Florida Business Sales in 2020 Compared to 2019

2019 was a very robust year for business sales in Florida. In fact, over the past several years, we’ve seen nothing but a healthy and growing market for small business sales here, as more and more people flock to the Sunshine State. In 2020, with the arrival of COVID-19, undoubtedly, we saw some changes to the sales trends and our marketplace. For all of the “numbers people” out there, here is a statistical breakdown of how 2020 compared to 2019 for Florida business sales. Florida-specific numbers were sourced from the Business Brokers of Florida sold business database, and national numbers are from BizBuySell.


Number of Businesses Sold

In 2019, we saw 1,315 businesses change hands in Florida, and then in 2020 there were only 1,011 sold. That is a decrease of about 23%. According to BizBuySell’s Insight Report for 2020, nationally, the number of businesses sales dropped 22% from 2019 to 2020, so Florida’s numbers are in line with the rest of the country. 
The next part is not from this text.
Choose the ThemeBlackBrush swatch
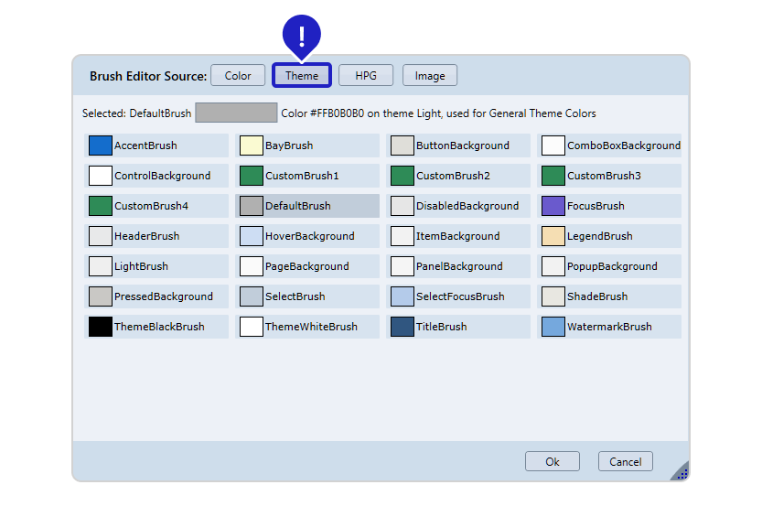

Roughly about 1/4 of our annual business sales are in the bar and restaurant industry. It is no secret that the hospitality industry has taken a huge blow in 2020, and many restaurants were forced to close their doors, when they otherwise might have sold under normal circumstances. The number of financially healthy restaurants on the market has also dipped dramatically as well. Inventory is down about 25% here in Florida, and one can reasonably surmise that restaurants account for much of the missing inventory numbers. It is not a big leap to make the conclusion that restaurants, which are normally a big percentage of business sales, most likely account for the majority of the 22% drop in overall sales in Florida and the 23% drop nationally in 2020.  

 

Average Sold Price

For sold Florida businesses, the average sold price in 2019 was $444,658 as compared to the average for 2020 at $402,636. At a glance, this appears to be about a 10% decrease in the average; however, we need to look at 2020 in two distinct parts to see the true story of what has happened. In the first half of 2020, the average sold price dropped to $308,337. This is not surprising at all, as the first half of 2020 the economy was in shock, recovering from the recent lockdowns, and the uncertainty that March and April brought to all of us. 

As things started to open back up and businesses began to adapt to COVID, we saw record numbers for business sales in the second half of 2020. In fact, the average sold price rose dramatically to $496,935 which is a 38% surge from the first half of 2020 and over a 10% increase from 2019. Nationally, the median sales price rose by 12% to $279,950. Just comparing the dollar amounts too, the national median sales price is much lower than the average in Florida. This tells us that we still have quite a healthy business sales market, and in-fact, in 2020, Florida businesses sold at prices that were over 30% higher than the national average. 

 

Average Owner Benefit

Of course, we cannot look at sold prices without examining the average owner benefit or cash flow numbers that relate directly to those prices. Businesses are valued and priced based on a multiple of the owner benefit or seller’s discretionary earnings, so what we have found is exactly what we would expect to see: the owner benefit average changes have directly influenced the changes in sold prices.

In 2019, Florida saw an average owner benefit for sold businesses of $165,204. In 2020, the annual average saw a decrease of about 10%, which is exactly the same as the decrease in the average sold price. The 2020 average owner benefit for sold businesses was only $149,185. However, when we look at the last 6 months of 2020, sold Florida businesses had a higher owner benefit at $166,422 than in 2019 ($165,204), which again echoes in the sales prices, as described above. 

How does Florida compare to the national numbers here? According to BizBuySell, the median cash flow of sold businesses increased 10.7% in 2020 to $135,567. Even with an increase, the national number is still much lower than the average numbers for Florida. It is interesting to see that the average sold Florida business is making more owner benefit than businesses nation-wide. That definitely supports reasoning for the higher purchase prices we see in Florida.

 

Conclusions

From these numbers, especially when comparing Florida’s statistics to the national numbers, we can conclude that the businesses that changed hands in Florida, not only are making more money, but they are selling at higher purchase prices. That makes it very advantageous for sellers in this current market. Healthy businesses are selling at record prices, and we are only seeing this trend continue into 2021.